Saturday morning, I woke up with the song “Cool Water” in my head, the version Joni Mitchell recorded with Willie Nelson on her 1988 album Chalk Mark in a Rainstorm. Do you know it? (Original song, about a mirage, by Bob Nolan):
All day I face the barren waste
Without a taste of water
Cool water
Old Dan and I
Our throats slate dry
Our spirits cry out for water
Cool clear water
See all of the lyrics and listen to a sample of the song here.
We all need cool, clear water, but it’s heartbreaking and infuriating to know that so many don’t have it. So how to help? There’s the obvious (and needed) monetary contributions to numerous organizations involved in clean-water and environmental efforts. Reducing our own use of water, and not taking this resource for granted, are certainly other steps. I’d like to identify a student-led project in my area that might be a good match to get involved in.
On the reading front, my TBR pile continues to grow with the many titles suggested through the challenge. If you’re interested, take a look at the lists.
My own reading over the past days has focused on water-related poems, a swirl and variety of them, and a kind of buoy, I think, for anyone contemplating the alarming state of the world’s water situation. Among poems I’ve explored:
“Wells,” which I mentioned in a January post, after the earthquake in Haiti. It certainly fits with this month’s theme, too. It’s from Marilyn Singer’s 2003 children’s collection How to Cross a Pond: Poems about Water. An excerpt:
Water is too easy here,
grandma says.
Taps and toilets,
hoses and hydrants,
A quick twist, swish, run.
To appreciate water
you must work for it,
Pump, hoist, and haul. …
–From “Wells” by Marilyn Singer
Also from the world of children’s poetry, Charlotte Zolotow’s “River Winding,” the title poem from her 1970 collection:
Rain falling, what things do you grow?
Snow melting, where do you go?
Wind blowing, what trees do you know?
River winding, where do you flow?
–”River Winding” by Charlotte Zolotow (1970, Abelard-Schuman; 2nd edition, 1978, Crowell). To learn more about Charlotte Zolotow and her work, please visit her site.

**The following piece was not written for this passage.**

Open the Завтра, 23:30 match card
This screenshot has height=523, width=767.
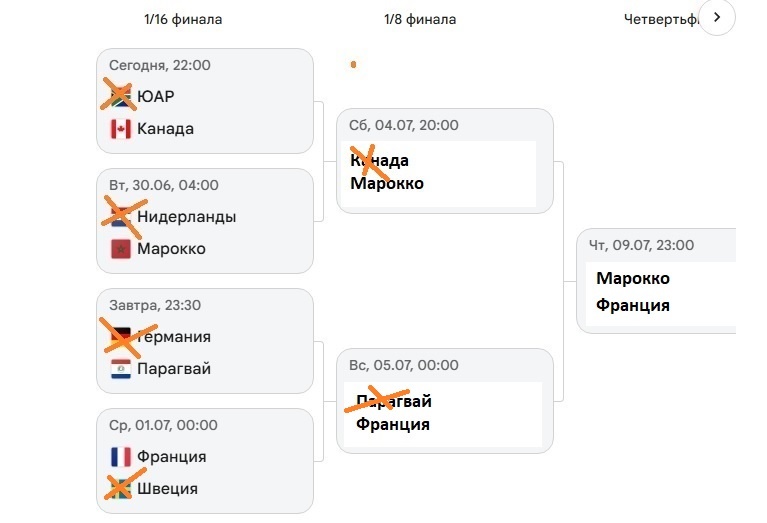coord(205,341)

Yesterday, I found myself drawn to Randall Jarrell’s “Well Water”:
What a girl called “the dailiness of life”
(Adding an errand to your errand. Saying,
“Since you’re up . . .” Making you a means to
A means to a means to) is well water
Pumped from an old well at the bottom of the world.
Read the whole poem here.
And I’ll wrap this post with one I really like, Mary Oliver’s “At Blackwater Pond”:
At Blackwater Pond the tossed waters have settled
after a night of rain.
I dip my cupped hands. I drink
Continued here.
You can also hear Mary Oliver read the poem here.
As the month winds down, I’m eager to see what others have been reading. Links to those reviews can be found here.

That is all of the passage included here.